▶ **Tarea a realizar**
Extrae sin cambios del fragmento sobre Wes Anderson el pasaje que comienza con "El estreno hace" y continúa hasta "su imaginario personal.".

▶ **Fragmento**
El reino de Anderson

Por regla general, los realizadores de cine con un estilo narrativo y estético especialmente característico suelen generar las más polarizadas reacciones entre los espectadores. Tipos como Tim Burton, Quentin Tarantino o Jean-Pierre Jeunet, tan fieles a su propio libro de estilo que en numerosas ocasiones uno no puede evitar preguntarse cuánto hay de personalidad y cuánto de autoplagio en su obra, mueven al encarnizamiento más visceral en el ámbito del debate entre aficionados al cine. Dentro de este grupo de directores, uno de los más esquivos para el gran público es Wes Anderson, claramente reducido (en términos comerciales) a la consideración de autor de culto, además de ser uno de los que suscita los rechazos y adhesiones más pronunciados. Pareciera que, haga Anderson lo que haga, sus defensores encontrarán razones más que suficientes para encumbrarlo y sus detractores sentirán que el responsable de títulos como “Viaje a Darjeeling” o “Fantástico Mr. Fox” ha vuelto a tomarles el pelo.


El estreno hace unos días de su último largometraje (recientemente proyectado en el Festival de Cannes) ofrece una ocasión perfecta para que los seguidores de Anderson nos rindamos a sus nuevas ocurrencias, sus críticos se desgañiten arremetiendo contra su condición de icono gafapasta y, sobre todo, los desconocedores de su filmografía puedan descubrir al realizador de Houston (Texas) a través de uno de los trabajos que mejor representan su imaginario personal.


“Moonrise Kingdom” viaja hasta 1965 para retratar el amour fou entre Sam (encarnado por el debutante Jared Gilman), un boy-scout huérfano e incomprendido, y Suzie (una también primeriza Kara Hayward), ávida devoradora de literatura fantástica que se siente aprisionada en una familia de afectos desnaturalizados. La pareja planeará una fuga hacia lo salvaje que revolucionará el pequeño pueblo costero donde se cruzan las infelices vidas del jefe de exploradores Ward (Edward Norton), el policía depresivo Sharp (Bruce Willis) o la pareja de abogados (y padres de Suzie) formada por Walt y Laura Bishop (Bill Murray y Frances McDormand, respectivamente). Completan el espectacular reparto de la cinta los nombres de Harvey Keitel, Tilda Swinton y Jason Schwartzman.

▶ **Filas de datos**
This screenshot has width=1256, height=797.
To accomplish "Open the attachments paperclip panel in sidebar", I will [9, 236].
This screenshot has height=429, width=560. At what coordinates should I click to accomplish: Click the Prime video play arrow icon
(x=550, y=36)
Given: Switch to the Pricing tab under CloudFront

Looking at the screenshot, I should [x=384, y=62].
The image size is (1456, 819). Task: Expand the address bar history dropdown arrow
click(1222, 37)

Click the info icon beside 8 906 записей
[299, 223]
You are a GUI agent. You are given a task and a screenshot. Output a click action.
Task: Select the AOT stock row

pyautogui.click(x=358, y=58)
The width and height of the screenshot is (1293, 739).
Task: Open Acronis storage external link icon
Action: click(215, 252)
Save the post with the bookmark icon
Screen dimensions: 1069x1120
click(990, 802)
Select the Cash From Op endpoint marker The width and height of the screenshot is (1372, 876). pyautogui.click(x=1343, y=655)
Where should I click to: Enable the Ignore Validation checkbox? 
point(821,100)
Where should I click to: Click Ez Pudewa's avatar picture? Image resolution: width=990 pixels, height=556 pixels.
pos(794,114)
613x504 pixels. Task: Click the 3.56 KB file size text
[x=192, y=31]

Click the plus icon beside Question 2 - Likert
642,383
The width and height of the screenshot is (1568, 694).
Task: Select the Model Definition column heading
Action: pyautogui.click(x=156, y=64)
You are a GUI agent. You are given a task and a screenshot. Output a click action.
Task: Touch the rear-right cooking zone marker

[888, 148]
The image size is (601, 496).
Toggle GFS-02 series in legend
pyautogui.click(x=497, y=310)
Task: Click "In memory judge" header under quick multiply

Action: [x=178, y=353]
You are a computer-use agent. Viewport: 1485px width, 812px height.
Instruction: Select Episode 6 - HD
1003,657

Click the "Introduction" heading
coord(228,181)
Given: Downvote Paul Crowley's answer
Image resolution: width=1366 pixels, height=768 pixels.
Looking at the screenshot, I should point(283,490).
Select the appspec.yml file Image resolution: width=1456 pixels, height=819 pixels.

▶ **Respuesta a la tarea**
El estreno hace unos días de su último largometraje (recientemente proyectado en el Festival de Cannes) ofrece una ocasión perfecta para que los seguidores de Anderson nos rindamos a sus nuevas ocurrencias, sus críticos se desgañiten arremetiendo contra su condición de icono gafapasta y, sobre todo, los desconocedores de su filmografía puedan descubrir al realizador de Houston (Texas) a través de uno de los trabajos que mejor representan su imaginario personal.